0

Hi: I made a script to combine different possibilities with files, but my files has 1000 lines each one, and with awk and echo it takes soo long to generate the output file. Is there anyway to do the same faster?

Example:

fileA.txt is:
dog
cat
horse
fish

fileB.txt is:
good
bad
pretty
ugly

I need fileC to be like:
doggood
dogbad
dogpretty
dogugly
catgood
catbad
catpretty
catugly
etc

Here`s the code:

#!/bin/bash
numA=1
while [ $numA -le 1000 ]; do
numB=1
    while [ $numB -le 1000 ]; do
        string1=$(awk "NR==$numA" fileA.txt)    
        string2=$(awk "NR==$numB" fileB.txt)
        string3="$string1$string2"
        echo "$string3" >> fileC.txt
        numB=$(($numB+1))
    done
    numA=$(($numA+1))
done

it will took weeks. I am new to bash scripting, so if someone has any idea, with a code example will be fine. Thanks

Toto
  • 89,455
  • 62
  • 89
  • 125
Gustavo
  • 11
  • 4

3 Answers3

2

Don't use awk to get the current line of the file; it has to read the entire file each time. Just read the files in loop.

while read -r string1; do
    while read -r string2; do
        echo "$string1$string2"
    done < fileB.txt
done < fileA.txt > fileC.txt
Barmar
  • 741,623
  • 53
  • 500
  • 612
  • thanks, i updated the question with the example. Where do I have to replace your code in my script? – Gustavo Aug 09 '21 at 17:29
  • Replace all your code, Gustavo. I just ran both versions, and the outputs match.

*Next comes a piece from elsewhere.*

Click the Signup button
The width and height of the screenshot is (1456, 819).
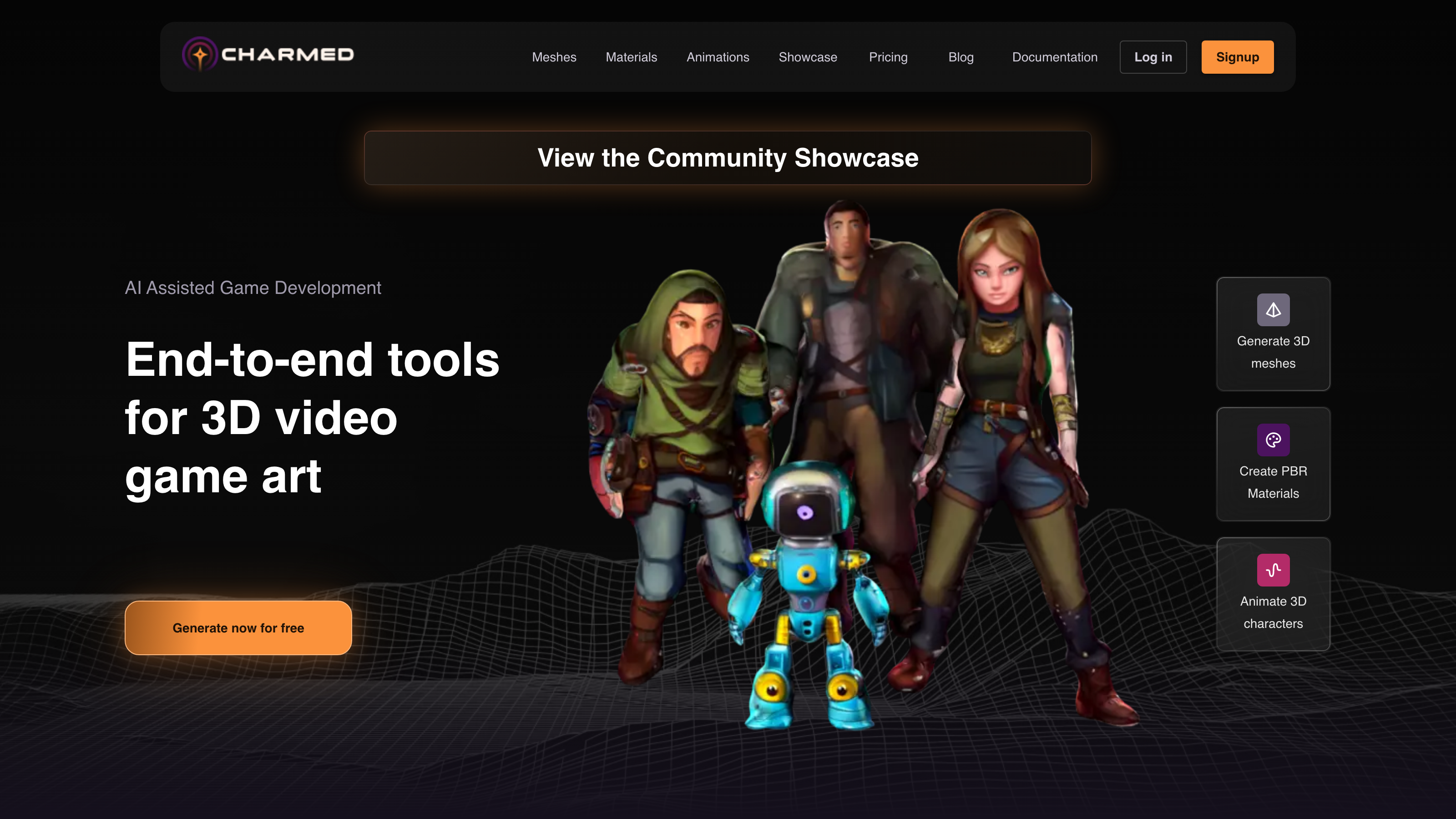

BTW, your original code added to the output file instead of replacing it, and if there were less than 1000 lines, it never halted. – Andrew Aug 09 '21 at 17:46
2

If one of the files can fit in memory:

awk 'NR==FNR {a[++n]=$0; next} {for (i=1; i<=n; ++i) print $0 a[i]}' fileA fileB

With that example input,

#!/bin/sh -

awk '
  NR==FNR {
      a[++n]=$0
      next
  }

  {
      for (i=1; i<=n; ++i) {
          print $0 a[i]
      }
  }
' fileB.txt fileA.txt > fileC.txt
  • 1
    for a pair of 100-line files this is 4x-5x times faster than a pair of nested `bash/while` loops; for a pair of 300-line files this is 10x-15x times faster; net result ... assuming enough memory to hold the first file ... speed is significantly improved as the number of lines increases – markp-fuso Aug 09 '21 at 16:36
  • thanks...so if I replace my two lines of awk in my script with this one? – Gustavo Aug 09 '21 at 17:30
  • 1
    @rowboat this thing is real fast hehe thanks! – Gustavo Aug 09 '21 at 18:21
0

Just for fun

A hacky way to build the Cartesian product of two files A and B:

xargs -a A -n1 -d\\n xargs -a B -n1 -d\\n printf %s%s\\n

This will be slow too, because xargs starts a new printf process for each line of output. You could drastically speed this up using ...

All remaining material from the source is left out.